Saved data
☆ ☆ ☆ ☆ ☆

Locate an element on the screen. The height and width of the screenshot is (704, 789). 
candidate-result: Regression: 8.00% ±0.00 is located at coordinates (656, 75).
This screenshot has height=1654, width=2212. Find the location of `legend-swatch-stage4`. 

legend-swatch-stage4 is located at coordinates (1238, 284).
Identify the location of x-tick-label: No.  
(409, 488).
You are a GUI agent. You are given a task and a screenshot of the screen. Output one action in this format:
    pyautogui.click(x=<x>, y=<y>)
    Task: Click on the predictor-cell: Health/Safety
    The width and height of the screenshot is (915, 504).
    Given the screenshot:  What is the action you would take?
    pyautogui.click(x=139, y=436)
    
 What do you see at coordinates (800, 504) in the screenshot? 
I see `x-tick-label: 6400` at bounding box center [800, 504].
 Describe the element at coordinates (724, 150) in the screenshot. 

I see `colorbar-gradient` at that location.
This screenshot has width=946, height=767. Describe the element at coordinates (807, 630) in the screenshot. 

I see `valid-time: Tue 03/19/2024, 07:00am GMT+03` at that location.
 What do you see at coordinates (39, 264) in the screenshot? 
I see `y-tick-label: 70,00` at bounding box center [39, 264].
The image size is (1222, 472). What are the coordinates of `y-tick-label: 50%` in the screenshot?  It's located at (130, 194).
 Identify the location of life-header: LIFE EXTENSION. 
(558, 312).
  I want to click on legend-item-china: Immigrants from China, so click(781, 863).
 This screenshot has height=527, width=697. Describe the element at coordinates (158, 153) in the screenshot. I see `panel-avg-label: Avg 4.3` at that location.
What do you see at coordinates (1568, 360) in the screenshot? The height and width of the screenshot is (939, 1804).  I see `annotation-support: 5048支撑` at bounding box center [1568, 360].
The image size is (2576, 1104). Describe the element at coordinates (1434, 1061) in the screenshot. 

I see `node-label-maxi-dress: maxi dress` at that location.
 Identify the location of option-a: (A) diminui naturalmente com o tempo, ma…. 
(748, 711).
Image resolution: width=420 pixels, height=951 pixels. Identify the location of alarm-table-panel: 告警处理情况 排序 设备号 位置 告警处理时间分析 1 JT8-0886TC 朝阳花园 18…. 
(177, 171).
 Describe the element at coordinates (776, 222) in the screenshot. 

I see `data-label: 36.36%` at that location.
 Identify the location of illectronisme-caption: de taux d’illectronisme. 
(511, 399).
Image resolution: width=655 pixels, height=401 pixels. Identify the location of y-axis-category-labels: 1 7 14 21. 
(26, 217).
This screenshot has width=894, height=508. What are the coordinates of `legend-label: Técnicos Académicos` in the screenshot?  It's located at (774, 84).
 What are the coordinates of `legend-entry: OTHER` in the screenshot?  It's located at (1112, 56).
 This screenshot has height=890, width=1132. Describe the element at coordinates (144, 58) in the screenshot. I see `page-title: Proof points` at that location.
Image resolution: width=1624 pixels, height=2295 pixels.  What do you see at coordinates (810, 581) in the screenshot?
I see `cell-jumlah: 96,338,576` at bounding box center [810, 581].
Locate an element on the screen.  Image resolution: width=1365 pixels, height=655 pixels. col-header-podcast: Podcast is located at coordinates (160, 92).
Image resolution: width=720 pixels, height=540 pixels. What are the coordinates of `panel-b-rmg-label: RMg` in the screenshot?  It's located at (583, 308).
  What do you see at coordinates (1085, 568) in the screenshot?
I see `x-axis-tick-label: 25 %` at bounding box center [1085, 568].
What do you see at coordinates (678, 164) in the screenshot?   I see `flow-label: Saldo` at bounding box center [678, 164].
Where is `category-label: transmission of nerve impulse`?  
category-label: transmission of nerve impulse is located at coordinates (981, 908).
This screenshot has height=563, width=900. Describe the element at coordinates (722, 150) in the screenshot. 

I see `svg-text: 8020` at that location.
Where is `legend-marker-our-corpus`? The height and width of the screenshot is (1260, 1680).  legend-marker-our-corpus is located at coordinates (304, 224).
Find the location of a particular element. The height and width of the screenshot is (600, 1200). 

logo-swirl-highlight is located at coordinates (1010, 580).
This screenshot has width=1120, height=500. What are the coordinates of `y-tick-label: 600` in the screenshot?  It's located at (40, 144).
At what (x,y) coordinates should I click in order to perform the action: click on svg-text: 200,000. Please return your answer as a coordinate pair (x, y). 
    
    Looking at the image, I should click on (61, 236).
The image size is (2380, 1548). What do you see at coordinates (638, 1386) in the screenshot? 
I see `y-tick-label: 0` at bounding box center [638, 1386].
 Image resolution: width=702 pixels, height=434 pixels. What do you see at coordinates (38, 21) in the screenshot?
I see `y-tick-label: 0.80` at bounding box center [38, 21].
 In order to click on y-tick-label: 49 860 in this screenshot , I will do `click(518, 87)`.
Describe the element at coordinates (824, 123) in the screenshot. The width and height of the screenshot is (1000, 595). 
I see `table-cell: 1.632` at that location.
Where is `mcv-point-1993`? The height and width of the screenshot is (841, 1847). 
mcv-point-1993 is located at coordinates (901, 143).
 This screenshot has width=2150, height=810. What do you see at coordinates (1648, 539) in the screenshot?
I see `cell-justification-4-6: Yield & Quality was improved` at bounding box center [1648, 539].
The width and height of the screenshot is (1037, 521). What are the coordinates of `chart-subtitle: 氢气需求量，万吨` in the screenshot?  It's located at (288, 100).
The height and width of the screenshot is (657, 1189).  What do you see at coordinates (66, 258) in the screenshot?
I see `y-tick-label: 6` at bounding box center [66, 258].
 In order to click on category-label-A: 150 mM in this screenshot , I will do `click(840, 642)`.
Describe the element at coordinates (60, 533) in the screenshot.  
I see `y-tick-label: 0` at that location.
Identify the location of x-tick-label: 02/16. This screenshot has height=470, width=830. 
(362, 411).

☆ ☆ ☆ ☆ ☆

# WHAT IS EXPECTED:
Duplicate the lines in the records above, everything from the line containing "The image size is (2576, 1104)." down to the line containing "(177, 171).".

# FINISHED TASK:
The image size is (2576, 1104). Describe the element at coordinates (1434, 1061) in the screenshot. 

I see `node-label-maxi-dress: maxi dress` at that location.
 Identify the location of option-a: (A) diminui naturalmente com o tempo, ma…. 
(748, 711).
Image resolution: width=420 pixels, height=951 pixels. Identify the location of alarm-table-panel: 告警处理情况 排序 设备号 位置 告警处理时间分析 1 JT8-0886TC 朝阳花园 18…. 
(177, 171).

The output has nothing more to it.